Mondo

Le vedove dell'Isis al patibolo. I 10 minuti per salvarsi la vita

Già condannate oltre 40 donne. Arrivano da Europa, Asia e Turchia. Abbandonate dai loro Paesi di origine

Le vedove dell'Isis al patibolo. I 10 minuti per salvarsi la vita

Dieci minuti per salvare la pelle. È il tempo concesso alle vedove nere, alle donne dello Stato islamico. Dieci minuti da trascorrere in piedi dentro la gabbia di legno allestita per loro in un'aula fortificata del Tribunale di Bagdad. Dieci minuti in cui trovare le parole giuste per convincere i giudici d'aver diritto a vivere, di cullare i proprio bambini, di rifarsi una vita dietro le sbarre. Ma non è una partita semplice. Per molte di loro conquistarsi l'ergastolo anziché la forca è più difficile che imbroccare un numero alla roulette o quattro assi a un tavolo di poker. Perché in quell'aula di Tribunale la regola non è la giustizia né, tantomeno, il perdono o la compassione.

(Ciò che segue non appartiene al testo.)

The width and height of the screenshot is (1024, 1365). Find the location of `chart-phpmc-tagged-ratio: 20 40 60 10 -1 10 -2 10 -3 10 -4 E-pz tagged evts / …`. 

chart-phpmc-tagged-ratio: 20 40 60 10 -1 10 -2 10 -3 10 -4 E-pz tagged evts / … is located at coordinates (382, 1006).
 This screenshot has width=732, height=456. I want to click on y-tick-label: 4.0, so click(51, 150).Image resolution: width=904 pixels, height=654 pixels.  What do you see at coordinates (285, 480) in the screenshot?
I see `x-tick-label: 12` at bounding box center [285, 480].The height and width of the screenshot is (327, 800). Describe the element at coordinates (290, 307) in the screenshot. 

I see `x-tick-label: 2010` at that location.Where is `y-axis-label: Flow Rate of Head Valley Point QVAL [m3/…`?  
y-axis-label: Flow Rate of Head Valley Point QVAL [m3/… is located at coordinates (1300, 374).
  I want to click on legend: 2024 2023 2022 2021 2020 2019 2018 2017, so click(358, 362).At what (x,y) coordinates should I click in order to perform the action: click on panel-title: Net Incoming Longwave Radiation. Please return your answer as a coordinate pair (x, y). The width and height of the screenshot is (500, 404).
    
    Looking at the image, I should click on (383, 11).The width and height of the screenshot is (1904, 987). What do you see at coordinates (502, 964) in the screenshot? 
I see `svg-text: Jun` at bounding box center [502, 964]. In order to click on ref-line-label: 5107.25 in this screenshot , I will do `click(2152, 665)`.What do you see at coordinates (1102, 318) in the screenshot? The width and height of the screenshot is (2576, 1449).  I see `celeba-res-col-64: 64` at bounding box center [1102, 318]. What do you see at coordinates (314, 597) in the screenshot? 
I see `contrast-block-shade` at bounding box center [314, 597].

Lì non si punta alla redenzione, ma al castigo di chi ha terrorizzato il Paese, di chi ha ucciso senza pietà, di chi ha trasformato i propri figli in assassini. Per questo pietà l'è morta. Per questo le 40 condanne capitali comminate fino a oggi ad altrettante mogli o figlie di militanti del Califfato non sono motivo di turbamento, ma di orgoglio. Sia per i giudici, sia per l'opinione pubblica irachena. Almeno per quella schierata con il governo e con la maggioranza sciita al potere. Un'opinione pubblica convinta che la follia del Califfato potrà esser dimenticata e superata soltanto cancellandone il più in fretta possibile memoria e protagonisti. Per questo la partita è solo all'inizio. La lunga fila di prigioniere in attesa di giudizio comprende almeno un migliaio di donne. Ma altre ne arrivano perché ogni giorno polizia ed esercito catturano altre fuggitive. Per tutte loro quella gabbia di legno è l'ultimo miglio su cui correre tra vita e morte. In dieci minuti devono trovare parole ed argomenti per risvegliare dall'apatia i loro tre giudici, per instillare nei loro animi coriacei, nelle loro orecchie annoiate una scintilla di compassione o comprensione. «Lavoro qui da 10 anni e mi basta guardarle negli occhi per capire chi è colpevole o innocente» spiega senza troppi giri di parole uno dei tre magistrati chiamati a pronunciarsi sul destino delle vedove nere.

La partita più difficile è quella giocata dalle straniere. Per loro pietà l'è morta due volte. Pur di partecipare all'orrore, pur di abbracciare un marito terrorista e una fede scellerata hanno abbandonato i loro Paesi e le loro famiglie. Per questo agli occhi dei giudici e di gran parte degli iracheni sono doppiamente colpevoli. Ma lo sono anche agli occhi delle autorità dei Paesi d'origine. Francia e Inghilterra, ad esempio, non muovono un dito per averle indietro. Salvarle, aiutarle riportarle a casa significherebbe occuparsi di centinaia di bimbi allevati nell'orrore, centinaia di bimbi che potrebbero diventare nuovi mostri. È il caso di Djamila Boutoutao, una 29enne cittadina francese arrivata a Mosul nel 2014 assieme al marito Mohammed Nassereddine e a due bambini. «Sto diventando matta» confessa mentre assiste alla partita delle altre imputate, mentre riflette sul proprio destino, mentre studia e prepara quei suoi dieci fatali minuti in cui tra qualche giorno dovrà sceglier le parole giuste e giocarsi il tutto per tutto. «Il problema ammette - è che non so cosa sia peggio.

Non so più se sia meglio battermi per la forca o per l'ergastolo».